Directions for this task: Edit the rows below, replacing every "Where should I click to:" with "Which point should I click to:" and leaving everything else unchanged.

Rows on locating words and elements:
'''

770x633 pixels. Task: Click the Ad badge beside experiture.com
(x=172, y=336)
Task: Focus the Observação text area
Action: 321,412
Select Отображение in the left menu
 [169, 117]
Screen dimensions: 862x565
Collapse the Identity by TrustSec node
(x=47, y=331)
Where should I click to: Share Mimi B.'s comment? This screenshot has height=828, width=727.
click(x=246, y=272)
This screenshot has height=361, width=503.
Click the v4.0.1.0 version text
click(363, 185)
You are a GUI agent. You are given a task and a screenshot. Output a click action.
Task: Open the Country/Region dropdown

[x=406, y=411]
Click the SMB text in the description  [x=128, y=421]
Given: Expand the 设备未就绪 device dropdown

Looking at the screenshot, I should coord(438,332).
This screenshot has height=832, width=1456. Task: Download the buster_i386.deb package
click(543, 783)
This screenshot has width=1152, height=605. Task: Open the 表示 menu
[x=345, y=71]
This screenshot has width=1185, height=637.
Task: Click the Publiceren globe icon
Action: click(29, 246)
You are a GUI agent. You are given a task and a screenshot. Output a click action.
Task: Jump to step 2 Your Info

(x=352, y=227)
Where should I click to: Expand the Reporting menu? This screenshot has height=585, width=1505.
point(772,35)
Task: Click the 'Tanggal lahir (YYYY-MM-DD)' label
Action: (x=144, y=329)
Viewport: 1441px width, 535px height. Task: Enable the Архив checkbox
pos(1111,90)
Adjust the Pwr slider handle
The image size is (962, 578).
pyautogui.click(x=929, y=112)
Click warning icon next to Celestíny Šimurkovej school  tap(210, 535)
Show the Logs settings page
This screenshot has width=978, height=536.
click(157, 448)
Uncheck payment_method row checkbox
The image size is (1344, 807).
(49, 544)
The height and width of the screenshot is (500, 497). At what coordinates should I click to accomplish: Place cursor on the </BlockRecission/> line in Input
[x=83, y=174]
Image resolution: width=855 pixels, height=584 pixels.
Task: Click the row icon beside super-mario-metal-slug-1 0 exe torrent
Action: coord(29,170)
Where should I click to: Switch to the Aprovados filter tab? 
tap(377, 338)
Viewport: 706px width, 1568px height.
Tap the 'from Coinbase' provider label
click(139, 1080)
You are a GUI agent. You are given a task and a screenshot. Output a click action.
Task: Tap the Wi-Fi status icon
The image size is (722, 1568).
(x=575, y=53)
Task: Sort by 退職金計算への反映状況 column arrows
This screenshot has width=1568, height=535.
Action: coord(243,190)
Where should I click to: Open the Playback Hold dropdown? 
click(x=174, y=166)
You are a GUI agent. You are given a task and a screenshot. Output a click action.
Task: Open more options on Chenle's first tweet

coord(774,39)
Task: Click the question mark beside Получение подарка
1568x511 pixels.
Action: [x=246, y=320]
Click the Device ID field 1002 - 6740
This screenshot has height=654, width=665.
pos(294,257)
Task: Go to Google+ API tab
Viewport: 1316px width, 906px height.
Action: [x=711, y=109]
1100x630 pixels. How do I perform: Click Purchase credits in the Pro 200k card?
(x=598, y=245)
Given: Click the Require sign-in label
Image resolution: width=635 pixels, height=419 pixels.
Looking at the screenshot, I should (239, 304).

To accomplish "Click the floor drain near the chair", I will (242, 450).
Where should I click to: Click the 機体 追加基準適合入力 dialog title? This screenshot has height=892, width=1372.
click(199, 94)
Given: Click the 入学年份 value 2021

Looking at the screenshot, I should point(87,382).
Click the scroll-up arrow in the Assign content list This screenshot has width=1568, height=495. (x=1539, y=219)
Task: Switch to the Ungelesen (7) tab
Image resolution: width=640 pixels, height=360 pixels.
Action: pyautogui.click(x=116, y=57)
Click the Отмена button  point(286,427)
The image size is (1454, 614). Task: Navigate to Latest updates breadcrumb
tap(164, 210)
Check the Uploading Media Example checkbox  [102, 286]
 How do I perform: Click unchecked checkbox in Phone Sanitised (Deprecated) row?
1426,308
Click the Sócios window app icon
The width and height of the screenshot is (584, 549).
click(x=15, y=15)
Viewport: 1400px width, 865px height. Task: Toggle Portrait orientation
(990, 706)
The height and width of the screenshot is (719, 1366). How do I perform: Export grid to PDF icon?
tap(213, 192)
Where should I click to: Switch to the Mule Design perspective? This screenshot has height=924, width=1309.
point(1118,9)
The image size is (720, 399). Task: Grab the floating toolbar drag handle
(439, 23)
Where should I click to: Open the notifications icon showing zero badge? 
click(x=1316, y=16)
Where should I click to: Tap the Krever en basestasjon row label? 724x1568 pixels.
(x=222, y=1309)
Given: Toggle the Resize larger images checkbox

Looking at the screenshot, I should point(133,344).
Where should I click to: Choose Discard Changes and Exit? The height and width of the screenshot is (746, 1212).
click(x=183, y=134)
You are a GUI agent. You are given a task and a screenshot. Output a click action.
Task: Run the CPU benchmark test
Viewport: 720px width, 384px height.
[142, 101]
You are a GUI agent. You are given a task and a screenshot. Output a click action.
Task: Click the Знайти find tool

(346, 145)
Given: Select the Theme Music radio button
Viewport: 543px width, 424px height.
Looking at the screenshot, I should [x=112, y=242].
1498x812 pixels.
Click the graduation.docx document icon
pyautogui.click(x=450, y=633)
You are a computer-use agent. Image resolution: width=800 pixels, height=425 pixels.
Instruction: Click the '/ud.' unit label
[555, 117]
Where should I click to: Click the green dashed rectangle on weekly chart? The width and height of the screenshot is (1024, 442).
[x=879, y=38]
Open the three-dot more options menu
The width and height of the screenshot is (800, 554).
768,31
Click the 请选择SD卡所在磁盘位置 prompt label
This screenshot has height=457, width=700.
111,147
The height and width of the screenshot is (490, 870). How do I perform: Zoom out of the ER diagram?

'''

Right answer:
770x633 pixels. Task: Click the Ad badge beside experiture.com
(x=172, y=336)
Task: Focus the Observação text area
Action: 321,412
Select Отображение in the left menu
 [169, 117]
Screen dimensions: 862x565
Collapse the Identity by TrustSec node
(x=47, y=331)
Which point should I click to: Share Mimi B.'s comment? This screenshot has height=828, width=727.
click(x=246, y=272)
This screenshot has height=361, width=503.
Click the v4.0.1.0 version text
click(363, 185)
You are a GUI agent. You are given a task and a screenshot. Output a click action.
Task: Open the Country/Region dropdown

[x=406, y=411]
Click the SMB text in the description  [x=128, y=421]
Given: Expand the 设备未就绪 device dropdown

Looking at the screenshot, I should coord(438,332).
This screenshot has height=832, width=1456. Task: Download the buster_i386.deb package
click(543, 783)
This screenshot has width=1152, height=605. Task: Open the 表示 menu
[x=345, y=71]
This screenshot has width=1185, height=637.
Task: Click the Publiceren globe icon
Action: click(29, 246)
You are a GUI agent. You are given a task and a screenshot. Output a click action.
Task: Jump to step 2 Your Info

(x=352, y=227)
Which point should I click to: Expand the Reporting menu? This screenshot has height=585, width=1505.
point(772,35)
Task: Click the 'Tanggal lahir (YYYY-MM-DD)' label
Action: (x=144, y=329)
Viewport: 1441px width, 535px height. Task: Enable the Архив checkbox
pos(1111,90)
Adjust the Pwr slider handle
The image size is (962, 578).
pyautogui.click(x=929, y=112)
Click warning icon next to Celestíny Šimurkovej school  tap(210, 535)
Show the Logs settings page
This screenshot has width=978, height=536.
click(157, 448)
Uncheck payment_method row checkbox
The image size is (1344, 807).
(49, 544)
The height and width of the screenshot is (500, 497). At what coordinates should I click to accomplish: Place cursor on the </BlockRecission/> line in Input
[x=83, y=174]
Image resolution: width=855 pixels, height=584 pixels.
Task: Click the row icon beside super-mario-metal-slug-1 0 exe torrent
Action: coord(29,170)
Which point should I click to: Switch to the Aprovados filter tab? 
tap(377, 338)
Viewport: 706px width, 1568px height.
Tap the 'from Coinbase' provider label
click(139, 1080)
You are a GUI agent. You are given a task and a screenshot. Output a click action.
Task: Tap the Wi-Fi status icon
The image size is (722, 1568).
(x=575, y=53)
Task: Sort by 退職金計算への反映状況 column arrows
This screenshot has width=1568, height=535.
Action: coord(243,190)
Which point should I click to: Open the Playback Hold dropdown? 
click(x=174, y=166)
You are a GUI agent. You are given a task and a screenshot. Output a click action.
Task: Open more options on Chenle's first tweet

coord(774,39)
Task: Click the question mark beside Получение подарка
1568x511 pixels.
Action: [x=246, y=320]
Click the Device ID field 1002 - 6740
This screenshot has height=654, width=665.
pos(294,257)
Task: Go to Google+ API tab
Viewport: 1316px width, 906px height.
Action: [x=711, y=109]
1100x630 pixels. How do I perform: Click Purchase credits in the Pro 200k card?
(x=598, y=245)
Given: Click the Require sign-in label
Image resolution: width=635 pixels, height=419 pixels.
Looking at the screenshot, I should (239, 304).

To accomplish "Click the floor drain near the chair", I will (242, 450).
Which point should I click to: Click the 機体 追加基準適合入力 dialog title? This screenshot has height=892, width=1372.
click(199, 94)
Given: Click the 入学年份 value 2021

Looking at the screenshot, I should point(87,382).
Click the scroll-up arrow in the Assign content list This screenshot has width=1568, height=495. (x=1539, y=219)
Task: Switch to the Ungelesen (7) tab
Image resolution: width=640 pixels, height=360 pixels.
Action: pyautogui.click(x=116, y=57)
Click the Отмена button  point(286,427)
The image size is (1454, 614). Task: Navigate to Latest updates breadcrumb
tap(164, 210)
Check the Uploading Media Example checkbox  [102, 286]
 How do I perform: Click unchecked checkbox in Phone Sanitised (Deprecated) row?
1426,308
Click the Sócios window app icon
The width and height of the screenshot is (584, 549).
click(x=15, y=15)
Viewport: 1400px width, 865px height. Task: Toggle Portrait orientation
(990, 706)
The height and width of the screenshot is (719, 1366). How do I perform: Export grid to PDF icon?
tap(213, 192)
Which point should I click to: Switch to the Mule Design perspective? This screenshot has height=924, width=1309.
point(1118,9)
The image size is (720, 399). Task: Grab the floating toolbar drag handle
(439, 23)
Which point should I click to: Open the notifications icon showing zero badge? 
click(x=1316, y=16)
Which point should I click to: Tap the Krever en basestasjon row label? 724x1568 pixels.
(x=222, y=1309)
Given: Toggle the Resize larger images checkbox

Looking at the screenshot, I should point(133,344).
Which point should I click to: Choose Discard Changes and Exit? The height and width of the screenshot is (746, 1212).
click(x=183, y=134)
You are a GUI agent. You are given a task and a screenshot. Output a click action.
Task: Run the CPU benchmark test
Viewport: 720px width, 384px height.
[142, 101]
You are a GUI agent. You are given a task and a screenshot. Output a click action.
Task: Click the Знайти find tool

(346, 145)
Given: Select the Theme Music radio button
Viewport: 543px width, 424px height.
Looking at the screenshot, I should [x=112, y=242].
1498x812 pixels.
Click the graduation.docx document icon
pyautogui.click(x=450, y=633)
You are a computer-use agent. Image resolution: width=800 pixels, height=425 pixels.
Instruction: Click the '/ud.' unit label
[555, 117]
Which point should I click to: Click the green dashed rectangle on weekly chart? The width and height of the screenshot is (1024, 442).
[x=879, y=38]
Open the three-dot more options menu
The width and height of the screenshot is (800, 554).
768,31
Click the 请选择SD卡所在磁盘位置 prompt label
This screenshot has height=457, width=700.
111,147
The height and width of the screenshot is (490, 870). How do I perform: Zoom out of the ER diagram?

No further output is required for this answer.